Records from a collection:

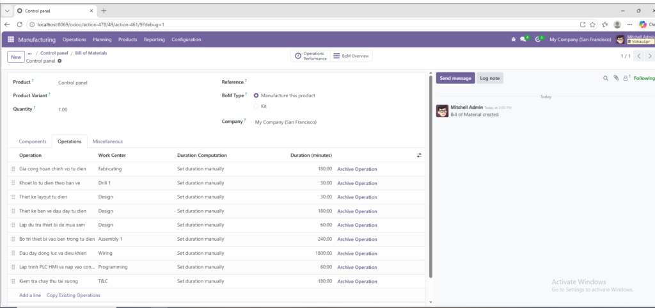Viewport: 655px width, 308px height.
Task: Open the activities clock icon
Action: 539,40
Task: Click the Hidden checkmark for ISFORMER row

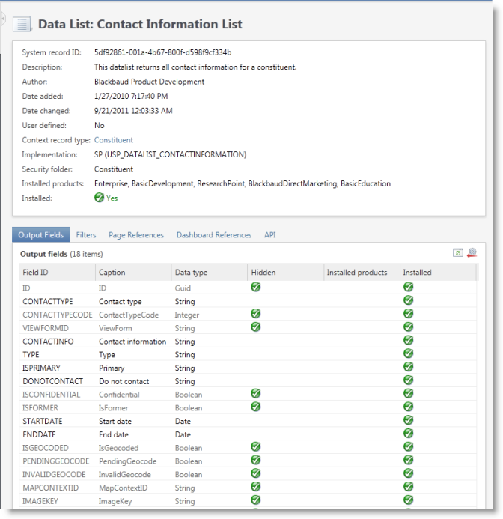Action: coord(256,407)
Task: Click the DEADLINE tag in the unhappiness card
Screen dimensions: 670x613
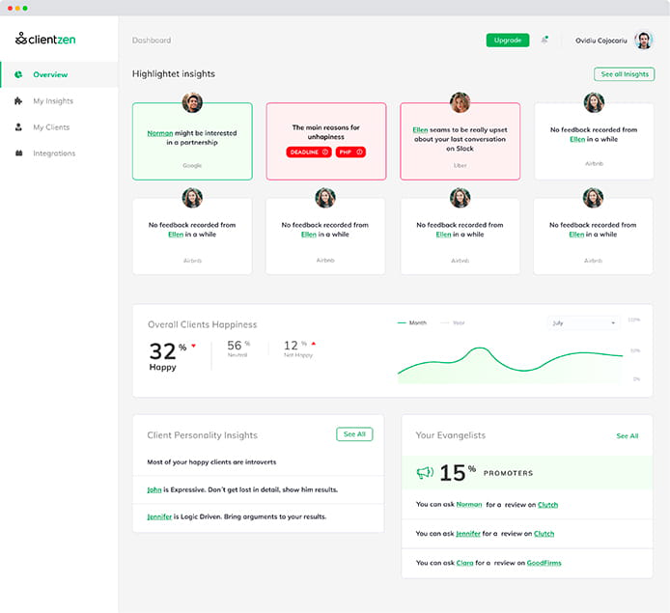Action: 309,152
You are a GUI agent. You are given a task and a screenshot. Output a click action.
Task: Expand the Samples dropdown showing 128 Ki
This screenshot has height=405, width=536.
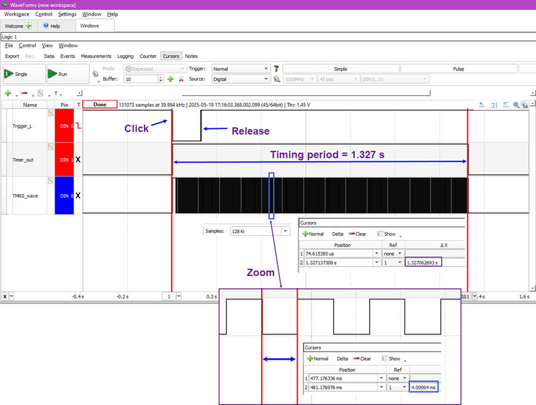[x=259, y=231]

PROBLEM —
Exactly as written, restate the lines from the one that contains "Screen dimensions: 670x613" through the final line of the data, both ends included, but leave out the pictures.

EXERCISE OUTPUT —
Screen dimensions: 670x613
Action: 309,152
You are a GUI agent. You are given a task and a screenshot. Output a click action.
Task: Expand the Samples dropdown showing 128 Ki
This screenshot has height=405, width=536.
[x=259, y=231]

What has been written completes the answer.